My plagiarism knows no bounds
I’m ganking these quotes verbatim from C&L ‘cause I thought it was and interesting point:
I've been trying to get some sort of handle on exactly what went on in Somalia. Something about it did not pass the smell test for me. A military expert with whom I consulted expressed some of the same reservations about the story that I had (albeit with far more specific knowledge).
First, the AC-130 is not a precision weapon in any practical term. It is fairly accurate area weapon and can contain it's fire to areas slightly larger than a football pitch (100mx90m). They may have hit "a senior terrorist figure" (who can tell from that altitude) but they hit a lot of other people in the process. Unless there were special forces on the ground calling in the fire it would be haphazard. Talk about back to the future, when every dead Vietnamese was Viet Cong — the only requirement for identification was an unmoving corpse.
Then, as a follow up, he sent this article from the Guardian UK:
The US air strike on Somalia failed to kill any of the three top al-Qaida members accused of terror attacks in east Africa.
A senior US official said today that Sunday night's attack had killed between eight and 10 "al-Qaida affiliates" near the southern tip of Somalia.
But he said that Fazul Abdullah Mohammed, Abu Taha al-Sudan and Saleh Ali Saleh Nabhan, all linked to the 1998 US embassy bombings in Kenya and Tanzania and the 2002 Mombasa hotel attack, were still on the run. "Fazul is not dead," said the official, contradicting earlier reports. "The three high-value targets are still of interest to us."
And as an added plagarism bonus, enjoy this friendly reminder (hat tip to ATR):
During a private two-hour meeting in the Oval Office on Jan. 31, 2003, he made clear to Prime Minister Tony Blair of Britain that he was determined to invade Iraq without the second resolution, or even if international arms inspectors failed to find unconventional weapons, said a confidential memo about the meeting written by Mr. Blair's top foreign policy adviser and reviewed by The New York Times....

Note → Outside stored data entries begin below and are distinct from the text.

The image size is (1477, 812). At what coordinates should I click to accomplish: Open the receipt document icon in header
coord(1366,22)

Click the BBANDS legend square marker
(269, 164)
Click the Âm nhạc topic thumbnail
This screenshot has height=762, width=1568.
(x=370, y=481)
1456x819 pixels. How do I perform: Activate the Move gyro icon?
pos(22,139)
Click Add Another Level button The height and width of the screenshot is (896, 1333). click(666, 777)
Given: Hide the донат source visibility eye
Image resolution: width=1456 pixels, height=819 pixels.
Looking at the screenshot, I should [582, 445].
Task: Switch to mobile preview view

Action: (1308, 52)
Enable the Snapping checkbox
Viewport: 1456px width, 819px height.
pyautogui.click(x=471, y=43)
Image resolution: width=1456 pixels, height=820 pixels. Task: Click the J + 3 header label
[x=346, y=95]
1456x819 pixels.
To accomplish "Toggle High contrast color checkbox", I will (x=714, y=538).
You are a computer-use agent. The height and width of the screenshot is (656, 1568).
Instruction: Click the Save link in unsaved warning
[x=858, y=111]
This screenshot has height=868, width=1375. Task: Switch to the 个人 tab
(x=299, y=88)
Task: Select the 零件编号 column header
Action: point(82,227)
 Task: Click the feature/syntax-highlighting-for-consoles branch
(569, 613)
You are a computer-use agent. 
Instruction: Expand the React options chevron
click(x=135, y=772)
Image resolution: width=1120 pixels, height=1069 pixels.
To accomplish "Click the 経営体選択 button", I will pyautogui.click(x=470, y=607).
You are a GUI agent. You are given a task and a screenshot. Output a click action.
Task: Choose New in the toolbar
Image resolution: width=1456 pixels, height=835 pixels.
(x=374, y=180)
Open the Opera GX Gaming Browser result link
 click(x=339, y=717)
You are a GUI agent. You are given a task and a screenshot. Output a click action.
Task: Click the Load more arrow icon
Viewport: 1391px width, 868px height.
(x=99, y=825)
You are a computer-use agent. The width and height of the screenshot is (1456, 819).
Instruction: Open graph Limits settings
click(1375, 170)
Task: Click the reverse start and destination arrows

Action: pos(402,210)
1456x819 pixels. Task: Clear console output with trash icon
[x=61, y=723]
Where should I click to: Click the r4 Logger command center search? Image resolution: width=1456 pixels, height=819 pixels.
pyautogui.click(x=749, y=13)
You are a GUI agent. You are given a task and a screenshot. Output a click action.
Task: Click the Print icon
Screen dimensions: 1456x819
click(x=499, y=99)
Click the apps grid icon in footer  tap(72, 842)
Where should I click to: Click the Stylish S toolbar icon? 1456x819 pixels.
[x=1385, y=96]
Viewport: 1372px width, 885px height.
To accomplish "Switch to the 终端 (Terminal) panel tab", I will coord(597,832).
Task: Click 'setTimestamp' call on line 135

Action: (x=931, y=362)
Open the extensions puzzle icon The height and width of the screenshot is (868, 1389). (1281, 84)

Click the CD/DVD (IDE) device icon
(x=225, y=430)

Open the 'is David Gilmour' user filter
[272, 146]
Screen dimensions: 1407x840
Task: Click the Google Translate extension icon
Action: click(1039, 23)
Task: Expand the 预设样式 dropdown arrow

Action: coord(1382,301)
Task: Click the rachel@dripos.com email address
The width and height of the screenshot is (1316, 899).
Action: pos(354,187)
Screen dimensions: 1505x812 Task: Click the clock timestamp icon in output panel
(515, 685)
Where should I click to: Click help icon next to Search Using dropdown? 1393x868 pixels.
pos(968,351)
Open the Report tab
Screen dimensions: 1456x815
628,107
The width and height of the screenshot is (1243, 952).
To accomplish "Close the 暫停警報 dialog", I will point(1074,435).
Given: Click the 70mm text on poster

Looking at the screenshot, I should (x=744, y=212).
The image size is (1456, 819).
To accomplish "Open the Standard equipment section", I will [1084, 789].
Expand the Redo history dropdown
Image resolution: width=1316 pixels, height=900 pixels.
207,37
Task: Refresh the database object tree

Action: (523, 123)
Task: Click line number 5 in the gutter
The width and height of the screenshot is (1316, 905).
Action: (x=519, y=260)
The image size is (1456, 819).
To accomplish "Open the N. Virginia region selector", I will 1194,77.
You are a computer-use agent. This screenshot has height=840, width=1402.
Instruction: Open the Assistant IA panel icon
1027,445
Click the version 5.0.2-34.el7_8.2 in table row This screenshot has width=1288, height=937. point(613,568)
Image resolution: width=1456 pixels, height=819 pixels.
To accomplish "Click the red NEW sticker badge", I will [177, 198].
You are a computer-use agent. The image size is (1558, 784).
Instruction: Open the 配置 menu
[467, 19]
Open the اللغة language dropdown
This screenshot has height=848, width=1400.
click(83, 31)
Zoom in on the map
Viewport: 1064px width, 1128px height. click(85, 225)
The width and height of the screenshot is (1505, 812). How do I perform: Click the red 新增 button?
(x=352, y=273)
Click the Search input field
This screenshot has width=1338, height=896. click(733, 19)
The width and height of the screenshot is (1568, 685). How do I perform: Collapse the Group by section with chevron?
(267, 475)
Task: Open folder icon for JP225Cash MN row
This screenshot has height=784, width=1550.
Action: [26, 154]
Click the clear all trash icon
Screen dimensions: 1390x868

Mr. Bush talked about several ways to provoke a confrontation, including a proposal to paint a United States surveillance plane in the colors of the United Nations in hopes of drawing fire...
"The U.S. was thinking of flying U2 reconnaissance aircraft with fighter cover over Iraq, painted in U.N. colours," the memo says, attributing the idea to Mr. Bush. "If Saddam fired on them, he would be in breach."
Nothing like invading a sovereign embassy to provoke a confrontation with Iran.